→ Istruzione
Aggiorna tutte le voci seguenti sostituendo "Owner column header" con "Author column header". Lascia invariato tutto il resto.

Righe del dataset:

————————

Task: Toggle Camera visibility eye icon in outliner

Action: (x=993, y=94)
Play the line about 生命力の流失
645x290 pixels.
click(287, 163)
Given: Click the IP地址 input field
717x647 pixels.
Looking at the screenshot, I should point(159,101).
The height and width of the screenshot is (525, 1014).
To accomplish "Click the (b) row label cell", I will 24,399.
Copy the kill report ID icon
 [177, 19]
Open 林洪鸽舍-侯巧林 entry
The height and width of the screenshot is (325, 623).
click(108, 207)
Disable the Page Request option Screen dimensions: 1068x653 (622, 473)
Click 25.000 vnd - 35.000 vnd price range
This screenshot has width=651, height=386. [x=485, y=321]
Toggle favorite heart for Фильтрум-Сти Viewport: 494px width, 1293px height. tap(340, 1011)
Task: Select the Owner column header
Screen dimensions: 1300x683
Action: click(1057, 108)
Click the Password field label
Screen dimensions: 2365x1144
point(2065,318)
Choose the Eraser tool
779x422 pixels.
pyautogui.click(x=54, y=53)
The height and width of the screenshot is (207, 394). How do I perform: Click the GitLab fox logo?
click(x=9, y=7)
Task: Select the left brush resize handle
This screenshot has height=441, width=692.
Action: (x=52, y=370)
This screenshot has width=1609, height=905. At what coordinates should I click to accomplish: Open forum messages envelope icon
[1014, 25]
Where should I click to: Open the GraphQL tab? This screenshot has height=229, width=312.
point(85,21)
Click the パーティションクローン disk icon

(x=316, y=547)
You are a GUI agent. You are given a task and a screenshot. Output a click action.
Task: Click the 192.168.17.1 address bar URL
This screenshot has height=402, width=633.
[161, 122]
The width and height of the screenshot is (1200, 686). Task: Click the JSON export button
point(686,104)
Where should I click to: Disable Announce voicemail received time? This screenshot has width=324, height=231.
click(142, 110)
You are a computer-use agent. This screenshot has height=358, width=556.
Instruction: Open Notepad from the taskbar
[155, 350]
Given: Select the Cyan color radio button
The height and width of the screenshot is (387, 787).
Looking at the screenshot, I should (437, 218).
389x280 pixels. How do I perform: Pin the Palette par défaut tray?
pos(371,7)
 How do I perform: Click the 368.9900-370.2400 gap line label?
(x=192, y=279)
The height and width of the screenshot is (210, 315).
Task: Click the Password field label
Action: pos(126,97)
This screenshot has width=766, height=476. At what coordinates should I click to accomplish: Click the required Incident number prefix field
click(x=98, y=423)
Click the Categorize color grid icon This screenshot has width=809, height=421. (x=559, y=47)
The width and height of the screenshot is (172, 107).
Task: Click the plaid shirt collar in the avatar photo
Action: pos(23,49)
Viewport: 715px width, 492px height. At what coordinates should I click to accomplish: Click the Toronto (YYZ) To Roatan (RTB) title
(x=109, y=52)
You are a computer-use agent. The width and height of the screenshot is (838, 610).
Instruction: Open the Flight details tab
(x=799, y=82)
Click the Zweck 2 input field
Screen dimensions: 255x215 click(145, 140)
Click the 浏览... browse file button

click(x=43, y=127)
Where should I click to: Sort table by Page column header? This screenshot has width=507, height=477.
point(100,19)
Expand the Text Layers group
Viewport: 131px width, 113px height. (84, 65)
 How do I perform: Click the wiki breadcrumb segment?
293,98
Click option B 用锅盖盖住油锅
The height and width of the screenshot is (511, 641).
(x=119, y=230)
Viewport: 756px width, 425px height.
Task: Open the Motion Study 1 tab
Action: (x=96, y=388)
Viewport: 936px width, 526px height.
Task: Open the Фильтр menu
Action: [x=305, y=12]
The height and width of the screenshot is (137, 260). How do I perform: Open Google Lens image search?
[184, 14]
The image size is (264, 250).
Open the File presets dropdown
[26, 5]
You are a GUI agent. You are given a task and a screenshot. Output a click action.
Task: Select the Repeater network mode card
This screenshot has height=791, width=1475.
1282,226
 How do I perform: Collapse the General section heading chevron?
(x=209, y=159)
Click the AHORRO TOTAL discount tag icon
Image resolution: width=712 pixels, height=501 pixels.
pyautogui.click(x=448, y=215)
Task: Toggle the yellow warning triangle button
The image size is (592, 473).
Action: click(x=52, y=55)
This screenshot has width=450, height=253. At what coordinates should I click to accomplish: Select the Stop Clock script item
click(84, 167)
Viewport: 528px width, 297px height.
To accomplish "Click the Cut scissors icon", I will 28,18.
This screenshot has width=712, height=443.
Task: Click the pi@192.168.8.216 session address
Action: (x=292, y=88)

————————

→ Soluzione
Task: Toggle Camera visibility eye icon in outliner

Action: (x=993, y=94)
Play the line about 生命力の流失
645x290 pixels.
click(287, 163)
Given: Click the IP地址 input field
717x647 pixels.
Looking at the screenshot, I should point(159,101).
The height and width of the screenshot is (525, 1014).
To accomplish "Click the (b) row label cell", I will 24,399.
Copy the kill report ID icon
 [177, 19]
Open 林洪鸽舍-侯巧林 entry
The height and width of the screenshot is (325, 623).
click(108, 207)
Disable the Page Request option Screen dimensions: 1068x653 (622, 473)
Click 25.000 vnd - 35.000 vnd price range
This screenshot has width=651, height=386. [x=485, y=321]
Toggle favorite heart for Фильтрум-Сти Viewport: 494px width, 1293px height. tap(340, 1011)
Task: Select the Author column header
Screen dimensions: 1300x683
Action: click(1057, 108)
Click the Password field label
Screen dimensions: 2365x1144
point(2065,318)
Choose the Eraser tool
779x422 pixels.
pyautogui.click(x=54, y=53)
The height and width of the screenshot is (207, 394). How do I perform: Click the GitLab fox logo?
click(x=9, y=7)
Task: Select the left brush resize handle
This screenshot has height=441, width=692.
Action: (x=52, y=370)
This screenshot has width=1609, height=905. At what coordinates should I click to accomplish: Open forum messages envelope icon
[1014, 25]
Where should I click to: Open the GraphQL tab? This screenshot has height=229, width=312.
point(85,21)
Click the パーティションクローン disk icon

(x=316, y=547)
You are a GUI agent. You are given a task and a screenshot. Output a click action.
Task: Click the 192.168.17.1 address bar URL
This screenshot has height=402, width=633.
[161, 122]
The width and height of the screenshot is (1200, 686). Task: Click the JSON export button
point(686,104)
Where should I click to: Disable Announce voicemail received time? This screenshot has width=324, height=231.
click(142, 110)
You are a computer-use agent. This screenshot has height=358, width=556.
Instruction: Open Notepad from the taskbar
[155, 350]
Given: Select the Cyan color radio button
The height and width of the screenshot is (387, 787).
Looking at the screenshot, I should (437, 218).
389x280 pixels. How do I perform: Pin the Palette par défaut tray?
pos(371,7)
 How do I perform: Click the 368.9900-370.2400 gap line label?
(x=192, y=279)
The height and width of the screenshot is (210, 315).
Task: Click the Password field label
Action: pos(126,97)
This screenshot has width=766, height=476. At what coordinates should I click to accomplish: Click the required Incident number prefix field
click(x=98, y=423)
Click the Categorize color grid icon This screenshot has width=809, height=421. (x=559, y=47)
The width and height of the screenshot is (172, 107).
Task: Click the plaid shirt collar in the avatar photo
Action: pos(23,49)
Viewport: 715px width, 492px height. At what coordinates should I click to accomplish: Click the Toronto (YYZ) To Roatan (RTB) title
(x=109, y=52)
You are a computer-use agent. The width and height of the screenshot is (838, 610).
Instruction: Open the Flight details tab
(x=799, y=82)
Click the Zweck 2 input field
Screen dimensions: 255x215 click(145, 140)
Click the 浏览... browse file button

click(x=43, y=127)
Where should I click to: Sort table by Page column header? This screenshot has width=507, height=477.
point(100,19)
Expand the Text Layers group
Viewport: 131px width, 113px height. (84, 65)
 How do I perform: Click the wiki breadcrumb segment?
293,98
Click option B 用锅盖盖住油锅
The height and width of the screenshot is (511, 641).
(x=119, y=230)
Viewport: 756px width, 425px height.
Task: Open the Motion Study 1 tab
Action: (x=96, y=388)
Viewport: 936px width, 526px height.
Task: Open the Фильтр menu
Action: [x=305, y=12]
The height and width of the screenshot is (137, 260). How do I perform: Open Google Lens image search?
[184, 14]
The image size is (264, 250).
Open the File presets dropdown
[26, 5]
You are a GUI agent. You are given a task and a screenshot. Output a click action.
Task: Select the Repeater network mode card
This screenshot has height=791, width=1475.
1282,226
 How do I perform: Collapse the General section heading chevron?
(x=209, y=159)
Click the AHORRO TOTAL discount tag icon
Image resolution: width=712 pixels, height=501 pixels.
pyautogui.click(x=448, y=215)
Task: Toggle the yellow warning triangle button
The image size is (592, 473).
Action: click(x=52, y=55)
This screenshot has width=450, height=253. At what coordinates should I click to accomplish: Select the Stop Clock script item
click(84, 167)
Viewport: 528px width, 297px height.
To accomplish "Click the Cut scissors icon", I will 28,18.
This screenshot has width=712, height=443.
Task: Click the pi@192.168.8.216 session address
Action: (x=292, y=88)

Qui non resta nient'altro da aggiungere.